Details of Disappearance
Saucedo was last seen at her home in Riverside, California, in the morning before leaving for her dry-cleaning job on February 11, 2011. She has never been heard from again. She lived in the 4200 block of Hale Street at the time of her disappearance, and rented rooms to two male boarders.
Although she had mentioned the possibility of going to Las Vegas, she didn't say she meant to leave anytime soon, and it's uncharacteristic of her to leave without warning. Her purse, clothes and makeup bag were in her room, which was left in disarray.
Saucedo's 20-year-old nephew, Adolfo Jose Morales Barahona, had been staying with her rent-free in the weeks prior to her disappearance. When the other men who lived with her asked where she was, he said she'd gone to Guatemala.
However, Saucedo left behind her passport, driver's license and credit cards, making it unlikely that she could have left the country.
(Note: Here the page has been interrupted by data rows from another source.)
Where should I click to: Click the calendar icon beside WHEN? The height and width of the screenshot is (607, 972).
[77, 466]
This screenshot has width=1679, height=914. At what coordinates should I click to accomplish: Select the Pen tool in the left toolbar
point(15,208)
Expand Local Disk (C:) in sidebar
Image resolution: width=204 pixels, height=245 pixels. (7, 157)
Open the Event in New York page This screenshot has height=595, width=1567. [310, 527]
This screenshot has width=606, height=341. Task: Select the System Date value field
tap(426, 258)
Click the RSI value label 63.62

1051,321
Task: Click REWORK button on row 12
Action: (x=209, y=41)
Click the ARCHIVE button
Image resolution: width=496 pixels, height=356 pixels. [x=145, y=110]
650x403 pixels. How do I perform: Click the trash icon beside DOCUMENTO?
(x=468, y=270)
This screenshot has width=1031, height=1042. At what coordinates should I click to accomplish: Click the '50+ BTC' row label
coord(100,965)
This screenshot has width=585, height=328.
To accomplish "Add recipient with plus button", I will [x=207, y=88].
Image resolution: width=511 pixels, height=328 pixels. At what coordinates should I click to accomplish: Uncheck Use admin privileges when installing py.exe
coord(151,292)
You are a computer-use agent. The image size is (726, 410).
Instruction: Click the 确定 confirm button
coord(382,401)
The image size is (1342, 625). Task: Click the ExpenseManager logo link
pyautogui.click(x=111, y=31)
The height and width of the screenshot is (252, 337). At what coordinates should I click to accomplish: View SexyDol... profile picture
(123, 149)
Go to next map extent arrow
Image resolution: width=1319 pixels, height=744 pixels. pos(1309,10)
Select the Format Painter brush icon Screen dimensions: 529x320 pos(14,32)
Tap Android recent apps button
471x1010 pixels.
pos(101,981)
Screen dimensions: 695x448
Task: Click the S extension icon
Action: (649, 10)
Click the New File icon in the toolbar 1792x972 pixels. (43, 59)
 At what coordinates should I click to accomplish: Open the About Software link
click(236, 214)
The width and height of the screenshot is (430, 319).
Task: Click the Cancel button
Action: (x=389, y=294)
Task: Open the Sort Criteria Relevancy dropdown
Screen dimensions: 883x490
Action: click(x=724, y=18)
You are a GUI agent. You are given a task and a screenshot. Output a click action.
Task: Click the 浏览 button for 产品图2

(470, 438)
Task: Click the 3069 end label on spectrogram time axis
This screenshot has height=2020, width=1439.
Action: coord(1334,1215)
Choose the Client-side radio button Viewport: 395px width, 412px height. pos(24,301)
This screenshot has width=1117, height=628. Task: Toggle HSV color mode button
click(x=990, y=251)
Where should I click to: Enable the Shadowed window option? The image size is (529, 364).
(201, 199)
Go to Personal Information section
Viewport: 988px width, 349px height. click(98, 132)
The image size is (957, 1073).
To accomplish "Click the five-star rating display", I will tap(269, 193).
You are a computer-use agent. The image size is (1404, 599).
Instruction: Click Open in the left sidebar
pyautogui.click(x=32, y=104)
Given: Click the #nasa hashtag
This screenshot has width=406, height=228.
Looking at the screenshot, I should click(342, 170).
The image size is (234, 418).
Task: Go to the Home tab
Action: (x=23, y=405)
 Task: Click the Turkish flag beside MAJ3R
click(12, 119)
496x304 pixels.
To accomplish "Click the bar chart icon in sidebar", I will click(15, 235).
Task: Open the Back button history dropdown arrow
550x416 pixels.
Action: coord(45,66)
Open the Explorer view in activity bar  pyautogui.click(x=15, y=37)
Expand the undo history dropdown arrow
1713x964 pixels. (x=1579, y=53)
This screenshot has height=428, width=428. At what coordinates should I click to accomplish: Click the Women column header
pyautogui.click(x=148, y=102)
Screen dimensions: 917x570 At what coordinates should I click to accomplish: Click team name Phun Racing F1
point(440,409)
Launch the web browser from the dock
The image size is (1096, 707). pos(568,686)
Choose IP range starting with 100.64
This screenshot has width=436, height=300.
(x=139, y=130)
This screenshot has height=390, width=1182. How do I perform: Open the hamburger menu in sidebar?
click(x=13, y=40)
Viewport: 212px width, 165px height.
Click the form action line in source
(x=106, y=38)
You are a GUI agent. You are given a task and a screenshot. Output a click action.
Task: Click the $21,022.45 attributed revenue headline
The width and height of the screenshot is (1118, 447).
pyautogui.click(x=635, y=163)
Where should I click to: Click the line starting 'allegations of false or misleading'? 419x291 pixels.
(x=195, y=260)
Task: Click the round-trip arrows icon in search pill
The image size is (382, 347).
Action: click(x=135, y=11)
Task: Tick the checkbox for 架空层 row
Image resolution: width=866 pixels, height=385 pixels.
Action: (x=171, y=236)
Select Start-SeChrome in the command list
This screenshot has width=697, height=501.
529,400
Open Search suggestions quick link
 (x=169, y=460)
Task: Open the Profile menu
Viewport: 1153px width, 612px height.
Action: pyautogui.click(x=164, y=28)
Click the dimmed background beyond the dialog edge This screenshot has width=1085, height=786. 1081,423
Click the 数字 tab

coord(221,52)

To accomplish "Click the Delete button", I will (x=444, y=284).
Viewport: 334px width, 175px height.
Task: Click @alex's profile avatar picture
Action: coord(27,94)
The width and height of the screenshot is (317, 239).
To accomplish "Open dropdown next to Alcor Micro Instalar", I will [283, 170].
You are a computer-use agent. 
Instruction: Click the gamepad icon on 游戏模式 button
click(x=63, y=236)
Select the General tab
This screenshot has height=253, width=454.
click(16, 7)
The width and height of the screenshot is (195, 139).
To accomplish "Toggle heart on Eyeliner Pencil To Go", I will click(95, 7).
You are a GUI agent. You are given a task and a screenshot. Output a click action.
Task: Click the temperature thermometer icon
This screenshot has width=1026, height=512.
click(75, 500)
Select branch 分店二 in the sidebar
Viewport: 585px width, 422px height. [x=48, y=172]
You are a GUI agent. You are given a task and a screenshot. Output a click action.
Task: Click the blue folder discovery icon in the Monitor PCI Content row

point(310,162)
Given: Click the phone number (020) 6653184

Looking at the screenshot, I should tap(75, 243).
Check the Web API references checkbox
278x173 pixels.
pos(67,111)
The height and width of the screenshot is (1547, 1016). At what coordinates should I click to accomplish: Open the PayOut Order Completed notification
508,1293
Her nephew told them she had authorized him to collect their rent payments on her behalf, but Saucedo's roommates refused to give him any money. Her boarders reported her missing on March 4.
A photo of Morales Barahona is posted with this case summary. The weekend after his aunt's disappearance, he drove her car, a tan 2001 Honda Accord with the California license plate number 4TJZ205, to Bakersfield, California to meet a 17-year-old girl he'd been corresponding with online.
Although he was unemployed, he was carrying at least $3,000 in cash. He bought the girl a new cellular phone, gave her money and got a new speaker system for Saucedo's car. In Bakersfield, Morales Barahona checked into a hotel under an assumed name, paying cash for everything.
Morales Barahona dropped out of sight within a few weeks of Saucedo's disappearance. A few months later, he was arrested and charged with first-degree murder in her case. Saucedo kept large amounts of cash stored in various places around her house, and investigators believe her nephew killed her after she interrupted him robbing her home.
At his trial in the fall of 2012, his defense argued there was no physical evidence to prove Saucedo was dead, and said the reason Morales Barahona had so much cash after her disappearance was because he'd been selling drugs. He was convicted in October 2012, after the jury had deliberated only ninety minutes. He was sentenced to life in prison.
Saucedo's body has never been found.